15 cylinder 18 displacer 26 piston 32 drive mechanism (linear electromagnetic mechanism)
32B mover 41 leaf spring for piston (leaf spring, first leaf spring)
42 Leaf spring for piston (leaf spring, first leaf spring)
51 support member (support means)
53 Hexagonal spacer (supporting means)
54 Elastic ring (abutting portion, first abutting portion)
55 Spacer (Supporting means)
57 Outer washer (supporting means)
59 Leaf spring for displacer (leaf spring, second leaf spring)
62 vibrating part 71 support member (support means)
72 Elastic ring (contact part, second contact part)
74 Hexagonal spacer (supporting means)
75 High nut (supporting means)

Claims (5)

A cylinder, a piston and a displacer that are axially reciprocally movable in the cylinder, a linear electromagnetic mechanism having a mover attached to the piston, a leaf spring that controls the reciprocating motion of the piston, and In a free piston type Stirling cycle engine having a support means for fixing the positional relationship between the peripheral portion of the leaf spring and the cylinder,
A free part is provided, which is provided with an abutting part with which a vibrating part, which is an inner part in the radial direction of the supporting means of the leaf spring, comes into contact when the axial deformation of the leaf spring reaches a predetermined amount.
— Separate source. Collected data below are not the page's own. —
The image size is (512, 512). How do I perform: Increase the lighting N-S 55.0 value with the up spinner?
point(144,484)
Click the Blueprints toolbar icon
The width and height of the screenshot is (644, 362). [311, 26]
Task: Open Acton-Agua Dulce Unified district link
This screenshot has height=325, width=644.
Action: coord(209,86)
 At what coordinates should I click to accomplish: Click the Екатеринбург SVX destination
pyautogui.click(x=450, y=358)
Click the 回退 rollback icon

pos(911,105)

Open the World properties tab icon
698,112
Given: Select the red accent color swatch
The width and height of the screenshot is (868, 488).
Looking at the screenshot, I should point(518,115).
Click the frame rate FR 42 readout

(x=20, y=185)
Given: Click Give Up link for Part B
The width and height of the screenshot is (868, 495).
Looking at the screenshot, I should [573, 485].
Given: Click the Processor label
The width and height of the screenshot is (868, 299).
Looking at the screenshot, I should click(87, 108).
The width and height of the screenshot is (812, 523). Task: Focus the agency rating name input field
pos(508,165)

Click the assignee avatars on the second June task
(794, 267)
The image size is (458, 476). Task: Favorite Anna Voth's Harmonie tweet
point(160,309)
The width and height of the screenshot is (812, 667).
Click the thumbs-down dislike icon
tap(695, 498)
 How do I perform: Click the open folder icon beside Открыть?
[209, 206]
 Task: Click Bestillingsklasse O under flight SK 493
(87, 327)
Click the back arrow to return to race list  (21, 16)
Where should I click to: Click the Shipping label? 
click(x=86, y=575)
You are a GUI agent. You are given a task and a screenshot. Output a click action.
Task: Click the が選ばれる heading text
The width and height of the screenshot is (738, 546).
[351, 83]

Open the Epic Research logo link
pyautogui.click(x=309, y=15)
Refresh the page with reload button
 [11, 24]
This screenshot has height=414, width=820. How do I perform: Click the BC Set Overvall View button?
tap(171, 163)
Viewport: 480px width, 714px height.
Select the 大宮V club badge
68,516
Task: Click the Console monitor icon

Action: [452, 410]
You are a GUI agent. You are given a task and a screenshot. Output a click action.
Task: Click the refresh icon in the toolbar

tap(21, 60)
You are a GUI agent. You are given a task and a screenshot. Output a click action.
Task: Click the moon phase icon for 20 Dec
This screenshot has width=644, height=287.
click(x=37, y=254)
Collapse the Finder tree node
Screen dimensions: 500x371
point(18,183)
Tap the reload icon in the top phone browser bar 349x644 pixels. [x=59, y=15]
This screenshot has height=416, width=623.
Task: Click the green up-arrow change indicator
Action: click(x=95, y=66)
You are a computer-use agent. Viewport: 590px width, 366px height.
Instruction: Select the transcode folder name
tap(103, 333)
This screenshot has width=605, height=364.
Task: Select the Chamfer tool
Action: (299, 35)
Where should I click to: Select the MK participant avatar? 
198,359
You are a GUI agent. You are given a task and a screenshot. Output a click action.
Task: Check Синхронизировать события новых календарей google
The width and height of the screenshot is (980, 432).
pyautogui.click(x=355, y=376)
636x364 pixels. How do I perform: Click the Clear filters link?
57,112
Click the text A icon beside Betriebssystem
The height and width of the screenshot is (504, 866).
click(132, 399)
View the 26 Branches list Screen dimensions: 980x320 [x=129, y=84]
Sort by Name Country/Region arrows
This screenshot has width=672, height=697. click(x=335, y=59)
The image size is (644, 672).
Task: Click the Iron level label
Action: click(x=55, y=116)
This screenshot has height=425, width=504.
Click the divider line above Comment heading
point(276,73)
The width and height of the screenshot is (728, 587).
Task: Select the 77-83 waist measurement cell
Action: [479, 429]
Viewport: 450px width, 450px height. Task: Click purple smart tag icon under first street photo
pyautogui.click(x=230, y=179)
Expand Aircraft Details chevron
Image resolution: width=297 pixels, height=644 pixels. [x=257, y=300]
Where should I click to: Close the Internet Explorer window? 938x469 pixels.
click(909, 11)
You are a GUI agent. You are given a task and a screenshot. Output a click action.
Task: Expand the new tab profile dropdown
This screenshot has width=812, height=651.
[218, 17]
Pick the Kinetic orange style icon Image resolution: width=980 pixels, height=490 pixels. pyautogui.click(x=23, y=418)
Piston type Stirling cycle engine.   The free piston type Stirling cycle engine according to claim 1, wherein the contact portion is provided so as to contact the surface of the leaf spring on the piston side. A cylinder, a piston and a displacer that are axially reciprocally movable in the cylinder, a leaf spring that controls reciprocating movement of the displacer, and a positional relationship between the peripheral portion of the leaf spring and the cylinder are described. In a free piston type Stirling cycle engine having a fixing support means,
A free portion is provided, which is provided with an abutting portion with which a vibrating portion, which is a portion radially inward of the supporting means of the leaf spring, comes into contact when the axial deformation of the leaf spring reaches a predetermined amount. Piston type Stirling cycle engine.   The free piston type Stirling cycle engine according to claim 3, wherein the abutting portion is provided so as to abut a surface of the leaf spring on the displacer side. A cylinder, a piston and a displacer that are axially reciprocable in the cylinder, a linear electromagnetic mechanism having a mover attached to the piston, and a first leaf spring that controls the reciprocating motion of the piston. A free piston type Stirling cycle having a second leaf spring for controlling the reciprocating movement of the displacer, and a support means for fixing the positional relationship between the peripheral portions of the first and second leaf springs and the cylinder. At the institution
A first contact portion with which a vibrating portion, which is a portion radially inward of the supporting means of the first leaf spring, comes into contact when the axial deformation of the first leaf spring reaches a predetermined amount; A second contact portion with which the vibrating portion, which is a portion radially inward of the supporting means of the second leaf spring, comes into contact when the axial deformation of the second leaf spring reaches a predetermined amount A free piston type Stirling cycle engine characterized by being provided with.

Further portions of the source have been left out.